Though not before I fed the cat. If there even was a cat.
I went back to the kitchen. There, on the floor of the utility room, was a beige plastic mat with two bowls on it, both empty. You couldn’t even tell which was the food bowl and which was the water—both had been licked clean and dry.
There was dry cat food in a cabinet overhead. I rinsed out both bowls, shook a decent amount of food into one, and filled the other with water.
Just then the doorbell rang. I hurried to peer out a window and spotted Mother’s car. I opened the door to let her in.
“Hello, dear,” she said, giving me a peck on the cheek as she came in. “Did you also come to look after poor Barliman’s cat?”
“I came to look after you,” I said. “Given the fact that we don’t have any idea who killed Mr. Vess, don’t you think it was a little foolhardy to make such a fuss about continuing his quest, once you found out what it was, and then letting the whole world know you were coming out here by yourself to feed his cat?”
“I knew you’d come after me as soon as you heard,” she said. “And didn’t it give you a lovely excuse to come out here and poke around? Did you find anything interesting?”
“Maybe,” I said. “I’ll show you.”
I led her up to the office and
pulled out the drawer containing Mr. Vess’s files.
“Good heavens,” she said. “I wish I could say I was surprised, but I’m not. Someone should destroy these files—the way J. Edgar Hoover’s blackmail files were destroyed after his death.”
“I was thinking more about Sherlock Holmes burning Charles Augustus Milverton’s files,” I said. “And I’d be in complete agreement except for the small fact that there might be some clue in these files to help the chief find Vess’s killer.”
“Then why are you taking this file?” she asked, tapping one manicured nail on the hanging folder labeled THORNEFIELD INVESTIGATION.
“I’m not,” I said. “It was already missing when I came. Do you have any idea what it could be about?”
“He usually kept his little investigations close to the vest,” she said. “I have no idea. But if he thought there was anything the least bit suspicious about Mrs. Thornefield, he’s very much mistaken. She was a gracious and generous lady with impeccable taste.”

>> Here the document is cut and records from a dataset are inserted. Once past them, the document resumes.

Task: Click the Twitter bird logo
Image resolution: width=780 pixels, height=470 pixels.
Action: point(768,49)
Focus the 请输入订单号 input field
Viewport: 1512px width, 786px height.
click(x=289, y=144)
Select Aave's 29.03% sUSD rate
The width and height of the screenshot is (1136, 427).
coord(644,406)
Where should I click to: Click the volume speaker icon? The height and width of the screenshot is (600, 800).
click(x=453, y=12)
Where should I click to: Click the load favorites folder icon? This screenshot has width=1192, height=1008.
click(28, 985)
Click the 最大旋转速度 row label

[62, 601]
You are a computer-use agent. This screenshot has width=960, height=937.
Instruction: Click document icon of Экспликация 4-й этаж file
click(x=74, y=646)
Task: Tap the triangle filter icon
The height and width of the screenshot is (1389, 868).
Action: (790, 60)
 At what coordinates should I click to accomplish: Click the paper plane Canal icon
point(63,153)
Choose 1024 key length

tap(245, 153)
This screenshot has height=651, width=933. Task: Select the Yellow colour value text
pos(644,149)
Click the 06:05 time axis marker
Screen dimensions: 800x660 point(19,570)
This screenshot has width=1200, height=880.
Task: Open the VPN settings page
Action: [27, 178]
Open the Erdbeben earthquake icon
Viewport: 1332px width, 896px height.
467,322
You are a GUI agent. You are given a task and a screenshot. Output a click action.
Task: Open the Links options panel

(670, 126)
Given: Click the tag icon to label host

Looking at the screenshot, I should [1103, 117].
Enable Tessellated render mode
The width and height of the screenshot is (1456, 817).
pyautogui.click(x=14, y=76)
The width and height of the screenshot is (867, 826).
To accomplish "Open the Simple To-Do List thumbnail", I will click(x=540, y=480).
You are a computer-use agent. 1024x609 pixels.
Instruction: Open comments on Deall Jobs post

“If you say so,” I said, thinking of that heavy furniture in the church basement. “Maybe Vess was inspired by her generosity and was investigating how she went about arranging her legacy to the church. Maybe he was thinking of following suit.”
“Maybe.” She glanced around with an appreciative air. “It would be nice, of course, but I’m not holding my breath. Maybe he has—had—some bee in his bonnet about the legacy causing us a tax problem. Or an insurance problem, from storing all that stuff in the undercroft. Though that would be his own fault—he was the one who vetoed short-term storage, even though the Shiffley Moving Company would have given us a bargain rate.”
“Keep your eyes open, then,” I said. “And let’s get out of here before someone catches us trespassing.”
“Did you feed the cat, dear?”
“Yes,” I said. I walked down the hall to the kitchen and poked my head in. I could see, in the utility room beyond, the hindquarters and tail of a small gray cat, and by the sound of it she was bolting down her food. I backed away as quietly as I could.